What to work on
Copy out exactly the lines from the start of the data to the line containing "Expand the Border pattern category". Include both.
====== Listed entries ======
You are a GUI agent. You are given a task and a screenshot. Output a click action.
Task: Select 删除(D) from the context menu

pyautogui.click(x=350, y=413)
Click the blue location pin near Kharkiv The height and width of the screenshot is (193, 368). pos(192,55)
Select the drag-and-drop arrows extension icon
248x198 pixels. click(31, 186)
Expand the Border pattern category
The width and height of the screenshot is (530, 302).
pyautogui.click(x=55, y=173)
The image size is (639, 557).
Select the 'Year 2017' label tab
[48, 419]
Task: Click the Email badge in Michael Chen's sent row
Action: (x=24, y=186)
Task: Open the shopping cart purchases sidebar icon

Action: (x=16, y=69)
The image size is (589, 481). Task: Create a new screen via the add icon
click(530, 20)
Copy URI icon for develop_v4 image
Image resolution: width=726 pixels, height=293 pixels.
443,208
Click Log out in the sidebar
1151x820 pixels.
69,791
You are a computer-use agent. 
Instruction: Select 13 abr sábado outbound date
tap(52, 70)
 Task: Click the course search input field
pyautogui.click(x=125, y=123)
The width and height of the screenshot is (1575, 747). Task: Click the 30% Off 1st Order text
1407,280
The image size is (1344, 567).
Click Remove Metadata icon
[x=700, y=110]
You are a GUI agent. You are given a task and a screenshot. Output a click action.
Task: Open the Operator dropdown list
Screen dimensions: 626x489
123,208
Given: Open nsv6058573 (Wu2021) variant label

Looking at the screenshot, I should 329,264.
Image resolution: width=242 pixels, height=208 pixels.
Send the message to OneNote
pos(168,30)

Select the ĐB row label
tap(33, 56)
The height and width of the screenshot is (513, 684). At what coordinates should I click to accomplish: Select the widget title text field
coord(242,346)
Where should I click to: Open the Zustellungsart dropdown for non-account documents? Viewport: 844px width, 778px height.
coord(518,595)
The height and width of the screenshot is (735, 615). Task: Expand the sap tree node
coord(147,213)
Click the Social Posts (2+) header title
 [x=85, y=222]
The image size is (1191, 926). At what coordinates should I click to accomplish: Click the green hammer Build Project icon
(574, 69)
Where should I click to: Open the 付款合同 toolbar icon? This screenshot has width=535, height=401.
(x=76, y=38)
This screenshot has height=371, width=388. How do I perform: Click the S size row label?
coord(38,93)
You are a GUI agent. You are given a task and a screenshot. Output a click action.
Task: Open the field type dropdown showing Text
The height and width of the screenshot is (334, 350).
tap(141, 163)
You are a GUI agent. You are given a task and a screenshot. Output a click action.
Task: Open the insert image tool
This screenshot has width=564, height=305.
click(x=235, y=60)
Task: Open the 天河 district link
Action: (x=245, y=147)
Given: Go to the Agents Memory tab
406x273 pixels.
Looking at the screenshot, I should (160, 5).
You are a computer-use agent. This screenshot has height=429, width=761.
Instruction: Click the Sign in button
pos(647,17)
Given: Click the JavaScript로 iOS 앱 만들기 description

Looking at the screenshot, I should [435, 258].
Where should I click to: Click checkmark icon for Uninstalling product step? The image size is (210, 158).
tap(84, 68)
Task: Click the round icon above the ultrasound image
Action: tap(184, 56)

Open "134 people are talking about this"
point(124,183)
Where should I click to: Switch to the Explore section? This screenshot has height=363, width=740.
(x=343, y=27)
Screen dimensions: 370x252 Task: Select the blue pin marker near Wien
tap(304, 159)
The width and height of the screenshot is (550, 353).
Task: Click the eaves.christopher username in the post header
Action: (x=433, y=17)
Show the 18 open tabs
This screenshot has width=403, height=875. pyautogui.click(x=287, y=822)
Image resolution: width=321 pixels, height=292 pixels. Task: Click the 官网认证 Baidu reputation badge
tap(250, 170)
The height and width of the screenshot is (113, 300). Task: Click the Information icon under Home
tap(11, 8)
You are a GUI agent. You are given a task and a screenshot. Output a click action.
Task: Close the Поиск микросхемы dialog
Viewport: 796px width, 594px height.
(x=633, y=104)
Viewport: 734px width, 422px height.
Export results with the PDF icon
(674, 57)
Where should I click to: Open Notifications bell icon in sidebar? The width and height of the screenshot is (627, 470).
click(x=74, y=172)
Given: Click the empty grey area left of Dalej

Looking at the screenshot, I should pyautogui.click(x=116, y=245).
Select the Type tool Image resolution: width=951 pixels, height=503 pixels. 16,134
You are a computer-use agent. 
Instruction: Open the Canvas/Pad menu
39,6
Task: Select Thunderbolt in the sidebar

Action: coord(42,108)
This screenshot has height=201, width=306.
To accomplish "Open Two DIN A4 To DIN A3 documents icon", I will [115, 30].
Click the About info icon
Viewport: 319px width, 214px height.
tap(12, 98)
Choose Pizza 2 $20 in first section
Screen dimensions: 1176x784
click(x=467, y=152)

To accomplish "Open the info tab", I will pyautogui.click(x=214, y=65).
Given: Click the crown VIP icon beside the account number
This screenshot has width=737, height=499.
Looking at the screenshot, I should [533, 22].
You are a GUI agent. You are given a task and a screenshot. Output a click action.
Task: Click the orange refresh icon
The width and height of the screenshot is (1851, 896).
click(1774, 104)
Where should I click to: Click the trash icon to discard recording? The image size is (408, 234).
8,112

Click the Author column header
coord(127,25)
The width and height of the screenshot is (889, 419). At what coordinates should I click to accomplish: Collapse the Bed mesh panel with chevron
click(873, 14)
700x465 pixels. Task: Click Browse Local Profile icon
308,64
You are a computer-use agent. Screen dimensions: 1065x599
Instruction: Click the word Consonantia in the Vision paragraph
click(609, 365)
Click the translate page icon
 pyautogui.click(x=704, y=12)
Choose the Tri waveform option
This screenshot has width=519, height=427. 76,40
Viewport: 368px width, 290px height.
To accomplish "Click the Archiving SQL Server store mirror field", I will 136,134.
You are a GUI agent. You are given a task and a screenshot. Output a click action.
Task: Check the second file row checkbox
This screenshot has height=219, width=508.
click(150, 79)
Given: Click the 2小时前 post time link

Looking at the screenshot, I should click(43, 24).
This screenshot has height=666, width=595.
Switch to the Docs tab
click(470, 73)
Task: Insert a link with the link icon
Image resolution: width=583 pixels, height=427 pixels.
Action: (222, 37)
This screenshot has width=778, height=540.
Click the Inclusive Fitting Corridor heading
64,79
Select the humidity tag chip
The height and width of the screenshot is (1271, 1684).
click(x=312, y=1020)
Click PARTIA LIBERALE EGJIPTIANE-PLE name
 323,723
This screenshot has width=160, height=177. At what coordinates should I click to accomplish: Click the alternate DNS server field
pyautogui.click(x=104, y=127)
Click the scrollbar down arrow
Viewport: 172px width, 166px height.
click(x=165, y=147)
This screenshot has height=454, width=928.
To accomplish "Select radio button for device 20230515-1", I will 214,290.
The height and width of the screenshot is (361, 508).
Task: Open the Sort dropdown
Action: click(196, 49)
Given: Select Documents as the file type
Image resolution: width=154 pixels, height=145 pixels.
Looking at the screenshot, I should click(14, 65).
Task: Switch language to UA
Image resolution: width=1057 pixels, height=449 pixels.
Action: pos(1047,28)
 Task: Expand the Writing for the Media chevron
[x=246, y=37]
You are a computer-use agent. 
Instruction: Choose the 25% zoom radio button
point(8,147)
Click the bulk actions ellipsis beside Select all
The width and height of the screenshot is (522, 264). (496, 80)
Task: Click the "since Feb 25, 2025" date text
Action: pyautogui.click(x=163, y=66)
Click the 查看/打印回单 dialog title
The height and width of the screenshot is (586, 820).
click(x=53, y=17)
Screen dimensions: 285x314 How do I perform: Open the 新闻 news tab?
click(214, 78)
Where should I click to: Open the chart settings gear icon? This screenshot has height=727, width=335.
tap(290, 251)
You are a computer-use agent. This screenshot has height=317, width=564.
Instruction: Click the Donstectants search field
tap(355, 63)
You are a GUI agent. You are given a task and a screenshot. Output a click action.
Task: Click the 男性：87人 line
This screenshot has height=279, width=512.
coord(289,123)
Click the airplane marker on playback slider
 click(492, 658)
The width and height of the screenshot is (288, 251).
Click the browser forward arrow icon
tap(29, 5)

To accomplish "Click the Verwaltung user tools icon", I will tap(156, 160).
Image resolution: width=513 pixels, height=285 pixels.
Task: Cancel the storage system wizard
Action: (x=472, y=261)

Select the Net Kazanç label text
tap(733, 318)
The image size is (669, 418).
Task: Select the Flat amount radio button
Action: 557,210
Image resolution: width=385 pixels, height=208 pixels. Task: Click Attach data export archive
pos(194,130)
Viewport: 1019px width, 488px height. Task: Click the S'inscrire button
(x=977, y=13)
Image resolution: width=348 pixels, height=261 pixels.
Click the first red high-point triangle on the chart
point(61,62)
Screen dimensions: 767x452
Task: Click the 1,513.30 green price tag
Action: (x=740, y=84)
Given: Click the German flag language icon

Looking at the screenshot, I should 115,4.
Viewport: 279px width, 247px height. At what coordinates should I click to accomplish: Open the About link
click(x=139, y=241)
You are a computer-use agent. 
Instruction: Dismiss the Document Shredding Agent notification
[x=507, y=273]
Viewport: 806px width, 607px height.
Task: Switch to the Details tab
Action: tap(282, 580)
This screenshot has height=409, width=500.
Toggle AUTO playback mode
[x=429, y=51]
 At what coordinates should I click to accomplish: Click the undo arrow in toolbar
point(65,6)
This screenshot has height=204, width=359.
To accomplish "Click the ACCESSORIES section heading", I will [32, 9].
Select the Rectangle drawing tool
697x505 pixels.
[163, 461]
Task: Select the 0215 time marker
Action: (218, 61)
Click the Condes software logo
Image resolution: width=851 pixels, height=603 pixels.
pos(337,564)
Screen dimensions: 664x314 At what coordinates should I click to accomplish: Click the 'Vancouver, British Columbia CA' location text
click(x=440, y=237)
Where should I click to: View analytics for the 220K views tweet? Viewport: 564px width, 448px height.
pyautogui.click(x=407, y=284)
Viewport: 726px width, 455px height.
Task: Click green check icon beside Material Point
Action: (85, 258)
======
Answer box
You are a GUI agent. You are given a task and a screenshot. Output a click action.
Task: Select 删除(D) from the context menu

pyautogui.click(x=350, y=413)
Click the blue location pin near Kharkiv The height and width of the screenshot is (193, 368). pos(192,55)
Select the drag-and-drop arrows extension icon
248x198 pixels. click(31, 186)
Expand the Border pattern category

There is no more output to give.